Il paradosso tecnologico
«Anche sul campo tecnologico – rivendica ancora Scotti – è arrivato il momento di ricordare con orgoglio che la digitalizzazione del SSN è iniziata nello studio di quel singolo medico di famiglia che ha investito su sé stesso, a garanzia dei propri pazienti, con i primi esempi di informatizzazione presenti nella storia del nostro SSN».
Il paradosso emerge quando si osserva che, mentre ai medici di famiglia è richiesto un costante impegno nella digitalizzazione, altri settori sanitari faticano a stare al passo. La transizione digitale appare incompleta, e, nelle parole di Scotti, strumenti come il Fascicolo Sanitario Elettronico spesso includono solo i dati inseriti dai medici di base, lasciando lacune per quanto riguarda i contributi da altri ambiti assistenziali come quelli dell’area specialistica ospedaliera e territoriale.
Legge di bilancio e flat tax
La discussione sulla Legge di Bilancio, da anni, vede la medicina di famiglia chiedere maggiore attenzione. I medici di famiglia, infatti, non solo offrono assistenza sanitaria ma generano occupazione assumendo personale e investendo in tecnologia.
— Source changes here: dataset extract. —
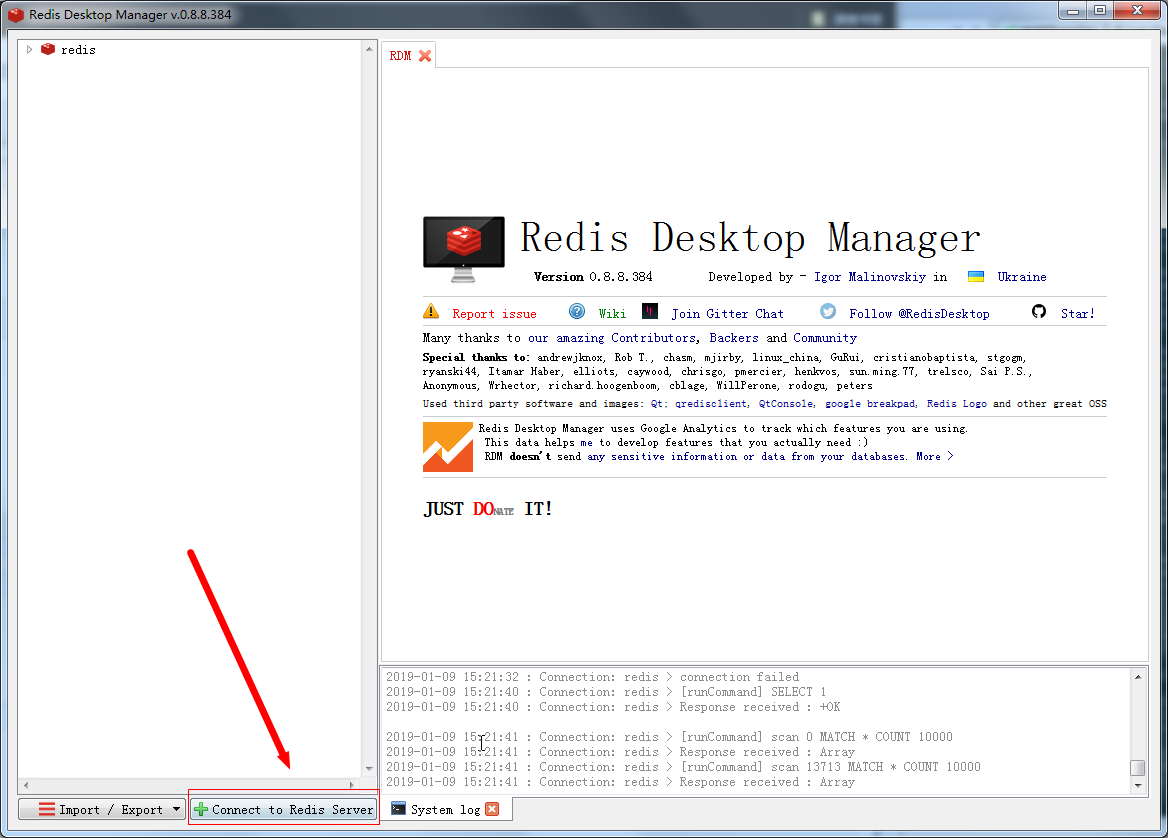This screenshot has height=838, width=1168.
Task: Click the Connect to Redis Server button
Action: click(283, 808)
Questo sforzo diventa ancora più rilevante per affrontare le sfide organizzative future, soprattutto per i giovani medici che necessitano di supporto con personale sanitario e amministrativo per gestire l’aumento dei pazienti.
Dopo anni di attesa, la categoria percepisce come provocatorio il fatto che si discuta di detassare indennità specifiche per il solo personale dipendente del SSN
Tra le richieste chiave vi sono misure di decontribuzione per i giovani medici e la proposta di una “flat tax variabile” per la medicina di famiglia. Quest’ultima consentirebbe di valorizzare l’impegno professionale e gli investimenti necessari per raggiungere gli obiettivi del servizio. Tuttavia, dopo anni di attesa, la categoria percepisce come provocatorio il fatto che si discuta di detassare indennità specifiche per il solo personale dipendente del SSN.
Il futuro della medicina generale non è ancora scritto
Nelle battute finali della sua relazione Scotti torna alla citazione cinematografica con la quale aveva aperto il suo intervento e, richiamandosi al film “Ritorno al futuro”, sottolinea che «il nostro futuro non è scritto, il futuro di nessuno è scritto. Il futuro è come lo creiamo». Il rinnovo dei contratti collettivi, le nuove opportunità tecnologiche e un maggiore sostegno ai giovani possono invertire la tendenza. Tuttavia, senza un rinnovato impegno per valorizzare la medicina generale, il SSN rischia di perdere uno dei suoi pilastri fondamentali.